Inter-Rater Reliability (IRR)
Inter-rater Reliability (IRR) is a more effective way to calibrate scorers in a quality monitoring program in a contact center. Traditional quality monitoring call calibration is poor method used to evaluate quality monitoring analysts.
Show me the money! Part 3 of a 3-Part Series on IRR
Based on the previous two posts on this topic, you’ve probably come to the conclusion that Inter-Rater Reliability (IRR) is a far more rigorous process than the one in which you and your team utilizes and that this process may require more time than you’ve been allocating to calibration. In many cases, these conclusions are valid.
However, when executed correctly and on an on-going basis, IRR is not a cost, but a process that delivers value (direct and indirect costs) back to the organization by enhancing the accuracy and efficiency of the feedback process to enable long-term performance improvement.
The following scenario plays out weekly, if not daily, in nearly every call center. Agent Jack receives feedback about his calls that were monitored the previous week. He is praised for his positive demeanor, “can do attitude” and creative problem solving skills which allowed him to solve customer problems without placing them on hold or transferring them to other departments. Jack is pleased but confused by the misalignment with the previous week’s assessment which was hardly glowing. The prior feedback highlighted his incorrect call opening; that his calls were longer than those of his peers and he failed to capture email addresses on 3 of the 5 calls monitored. To him, the difference did not reflect the performance he remembers. So, Jack decides to raise this issue with his supervisor as well as the company’s Human Resources department, launching a rather lengthy and time consuming process of research, gap analysis and documentation.

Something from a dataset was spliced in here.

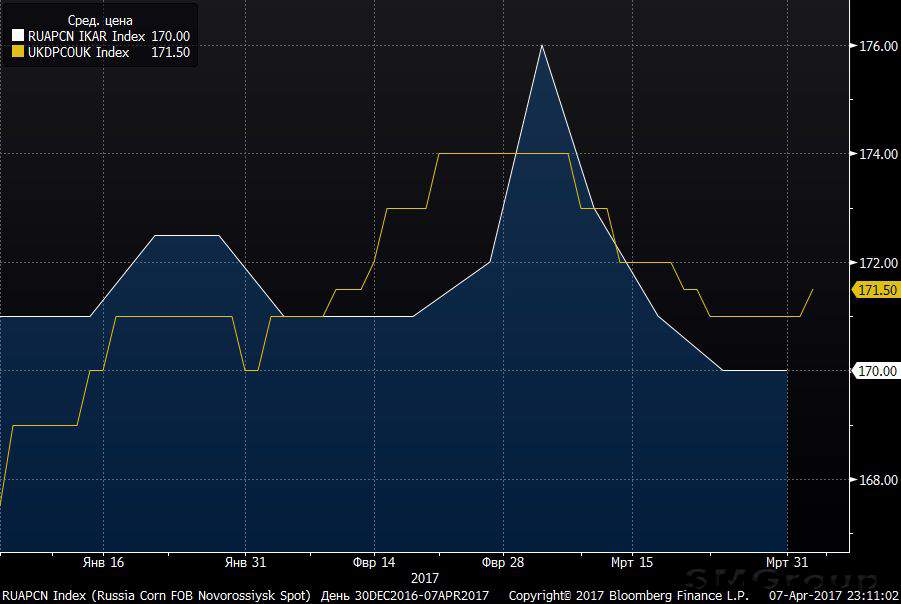The height and width of the screenshot is (604, 901).
Task: Click the 'Сред. цена' legend title
Action: tap(99, 20)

The evaluation disconnect can be dramatically reduced with a process that aligns what is most important to customers and organizational profitability to what your Quality Assurance (QA) team listened for so that everyone on the QA team reflected the same organizational priorities in their monitoring feedback. How much direct and indirect cost would be saved if your QA team was so consistent in their feedback, hours of time were saved each week because agents no longer perceived inconsistency in the performance feedback they were receiving? Imagine if instead of researching and documenting gaps in performance assessments your QA and Coaching teams could actually focus on improving performance. All of these benefits are real outcomes of Inter-Rater Reliability testing.
The example below is based on a call center that supports a customer-base of 350,000. The average revenue per sale is $85 and the average lifetime value of each of these customers is $4,000. Given the financial impact of every customer, a 5% improvement in three key areas – customer defection, recommendation rate and repurchase rate – generated an additional $4.8 million in revenue.
- A 5% improvement (decrease) in the number of customers who defect allows the company to retain an additional 1,102 of their own customers, generating over $4 million based on the lifetime value of a customer.
- A 5% improvement (increase) in recommendations of the company’s products would yield an additional $53,253 in sales assuming only 5% of the customers who indicated they would recommend the company actually do so.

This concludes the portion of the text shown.